* [WHAT IS EXPECTED] Count the lines in the material below that contain the word "accomplish", and reply with only that number.

* [RECORDS TO USE]
▬▬▬▬▬▬
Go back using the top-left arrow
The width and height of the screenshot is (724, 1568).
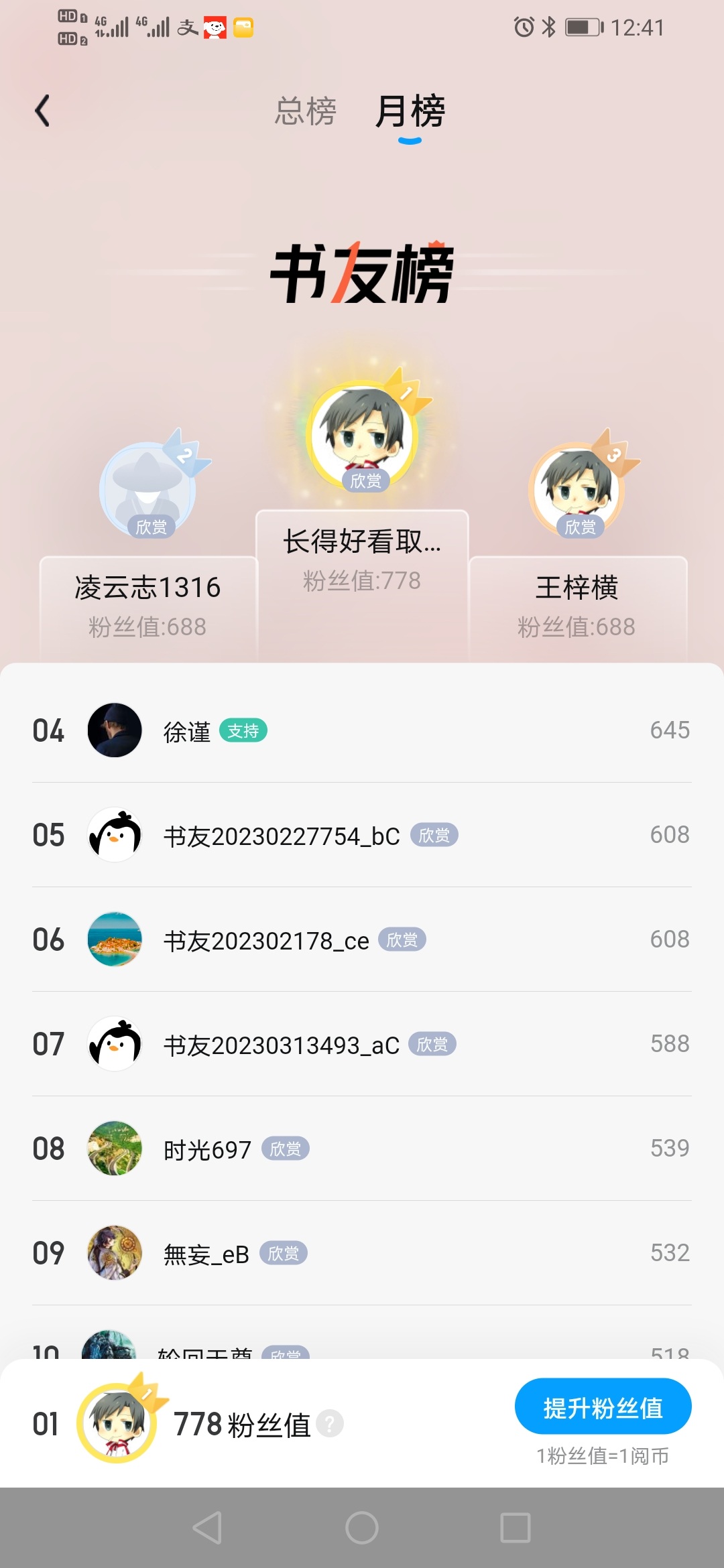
▬▬▬▬▬▬
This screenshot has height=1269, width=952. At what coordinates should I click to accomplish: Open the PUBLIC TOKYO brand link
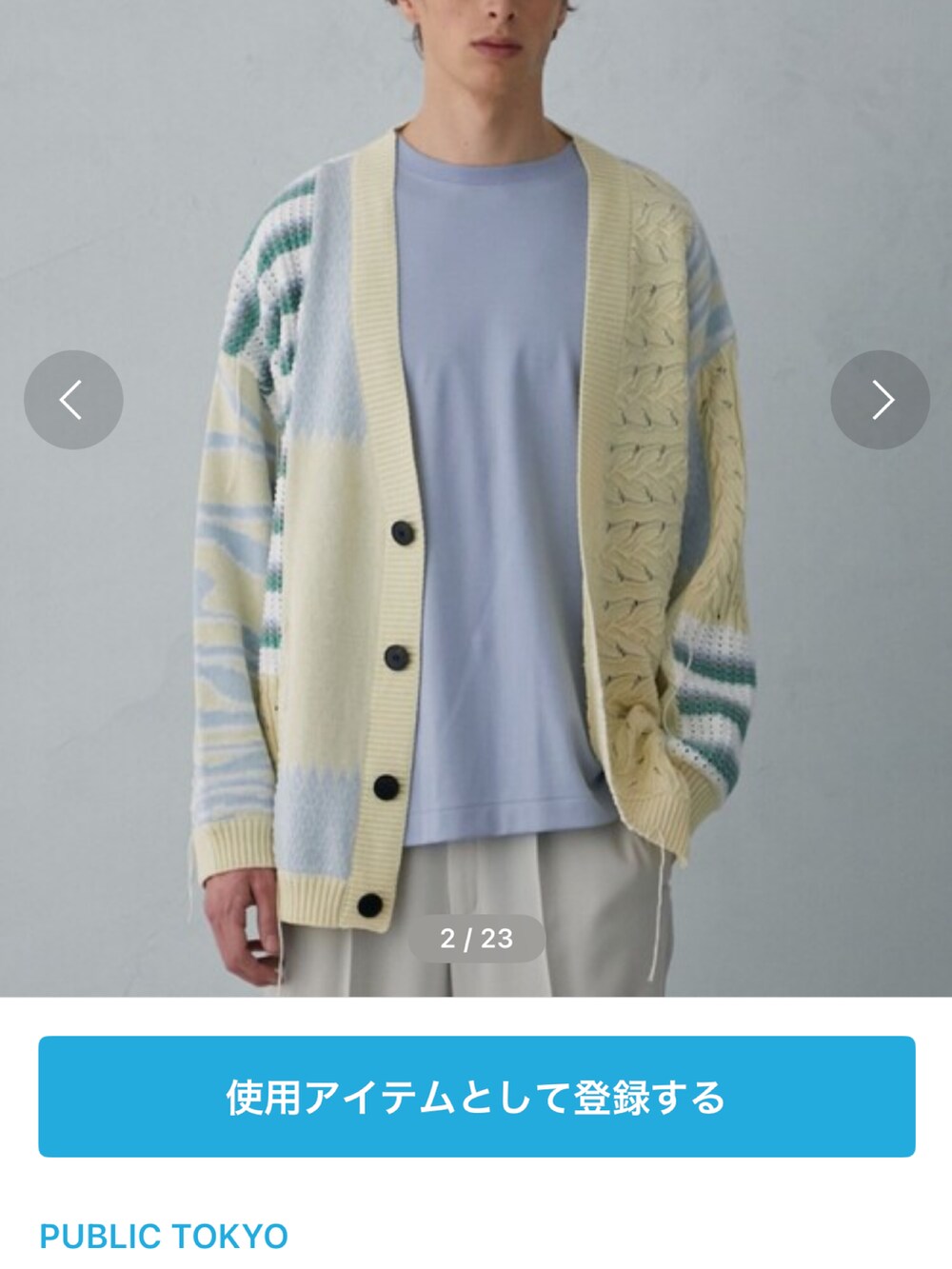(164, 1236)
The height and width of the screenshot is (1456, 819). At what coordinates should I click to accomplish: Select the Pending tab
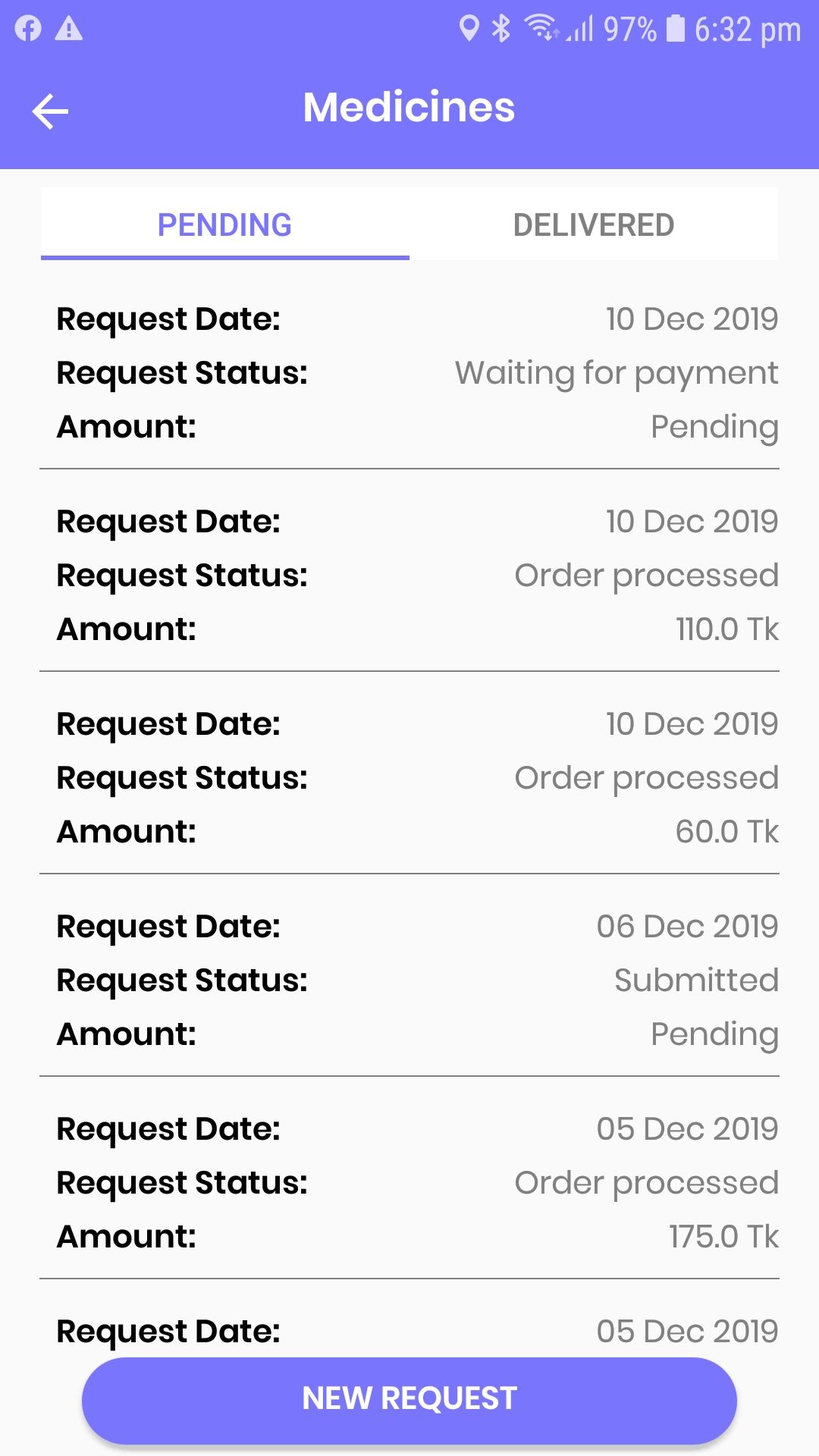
▬▬▬▬▬▬
* [RIGHT ANSWER] 2